To sit at the mixing board between these legendary listeners is quite an experience. When not figuring out how to bring out a particular instrument in the mix or accentuate a piece of sound design, Gary and Shawn reminisce so casually about mind-blowing projects (last month, it was about the upcoming Spielberg remake of West Side Story). For this project, we were mixing the studio recording of the Chicago Symphony Orchestra made the month before (see the previous column about the magic of recording an orchestra during Covid).
So, what happens at ‘the mix’?
The mix is when all sonic elements are brought together. For a pure audio release, such as my opera The (R)evolution of Steve Jobs, that means integrating all the various microphones – close on individual instruments, singes, section mics, room mics. My music also comes with electronic beats and sound design, so these mixes are complex beasts. But an audio release only requires one mix – the CD or digital album.
For Philharmonia Fantastique, we need both an album mix and a film mix. That’s because people often listen to an album and a film on different systems, and because a film requires a more dynamic mix than a traditional audio album. For example, when the film’s Sprite flies inside the flute, the film mix brings up the close mic on the flute; or when the bassoon fills the entire screen like an alien spaceship, we add some low subwoofer to accentuate the bassoon’s role as the bass of the woodwind section.
At Skywalker, we mixed on the main mix stage, with Shawn and I at the board, and his assistance Erik in the editing room nearby. Erik is the master of the edit domain, the person we go to when we need to dig up a different take of a particular passage. That mostly happens when there are issues of sync: when a percussion hit isn’t lining up with something in the film, for example.
Philharmonia Fantastique presents very intricate sync issues because it features close-ups of instruments being played as we hear them. So, a year after the film was finished, thousands of miles away in Chicago a bunch of musicians had to perform exactly in sync with the fingers of a flutist. The handful of times things were slightly off, well we just called Erik in the editing room.

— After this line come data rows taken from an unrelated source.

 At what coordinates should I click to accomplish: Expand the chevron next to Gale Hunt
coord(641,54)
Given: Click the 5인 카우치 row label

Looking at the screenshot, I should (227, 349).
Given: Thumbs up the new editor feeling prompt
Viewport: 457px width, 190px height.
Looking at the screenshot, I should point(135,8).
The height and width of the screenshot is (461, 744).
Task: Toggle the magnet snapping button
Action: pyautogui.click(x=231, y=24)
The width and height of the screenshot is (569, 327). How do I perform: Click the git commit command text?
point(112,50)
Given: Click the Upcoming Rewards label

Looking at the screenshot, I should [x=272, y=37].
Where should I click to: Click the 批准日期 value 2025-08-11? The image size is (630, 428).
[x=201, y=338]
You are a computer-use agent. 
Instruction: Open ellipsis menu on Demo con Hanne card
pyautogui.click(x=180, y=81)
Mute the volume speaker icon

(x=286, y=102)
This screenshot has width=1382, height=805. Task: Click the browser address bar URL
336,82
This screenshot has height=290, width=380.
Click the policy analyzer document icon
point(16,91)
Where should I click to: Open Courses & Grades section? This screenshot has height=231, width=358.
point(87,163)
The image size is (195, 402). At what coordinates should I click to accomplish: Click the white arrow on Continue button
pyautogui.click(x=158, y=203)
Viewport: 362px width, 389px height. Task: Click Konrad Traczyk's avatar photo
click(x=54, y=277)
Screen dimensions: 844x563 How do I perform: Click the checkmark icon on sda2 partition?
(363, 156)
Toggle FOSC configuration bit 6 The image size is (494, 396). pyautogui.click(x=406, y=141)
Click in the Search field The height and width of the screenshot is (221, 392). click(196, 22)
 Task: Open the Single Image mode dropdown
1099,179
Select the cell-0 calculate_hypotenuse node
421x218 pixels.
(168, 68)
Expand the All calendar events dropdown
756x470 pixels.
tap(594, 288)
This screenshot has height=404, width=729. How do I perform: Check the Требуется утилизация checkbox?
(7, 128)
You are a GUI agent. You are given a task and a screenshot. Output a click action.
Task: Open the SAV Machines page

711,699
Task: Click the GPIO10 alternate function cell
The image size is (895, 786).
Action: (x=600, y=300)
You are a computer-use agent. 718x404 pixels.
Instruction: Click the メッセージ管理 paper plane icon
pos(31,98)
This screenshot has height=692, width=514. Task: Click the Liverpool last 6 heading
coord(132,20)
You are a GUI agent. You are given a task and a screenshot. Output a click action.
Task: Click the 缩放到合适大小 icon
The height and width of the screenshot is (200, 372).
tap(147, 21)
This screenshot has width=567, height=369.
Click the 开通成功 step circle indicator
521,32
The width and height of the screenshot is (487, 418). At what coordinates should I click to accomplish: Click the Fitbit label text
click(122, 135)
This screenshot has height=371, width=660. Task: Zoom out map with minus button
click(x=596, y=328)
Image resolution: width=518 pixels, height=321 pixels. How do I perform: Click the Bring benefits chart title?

We finished the mix on Friday; took a lunch break; and then came back onto the mix stage to experience the film from start to finish. Conductor Edwin Outwater joined us at this point, and we both couldn’t stop smiling at hearing the full orchestra come together.
Coming together, after all, is the key thematic of Philharmonia Fantastique, a celebration of the ways an orchestra unifies its diversity of instruments and people. Perhaps we took for granted how magical an orchestra is before Covid; but now, the majesty of the medium will be especially appreciated.
I drove back through the windy roads of Marin with a smile, tapping the beats of the film’s finale on my steering wheel. Bringing this to life during the past two years has been one of the most fulfilling creative experiences of my life – and I can’t wait for Philharmonia Fantastique to premiere next season.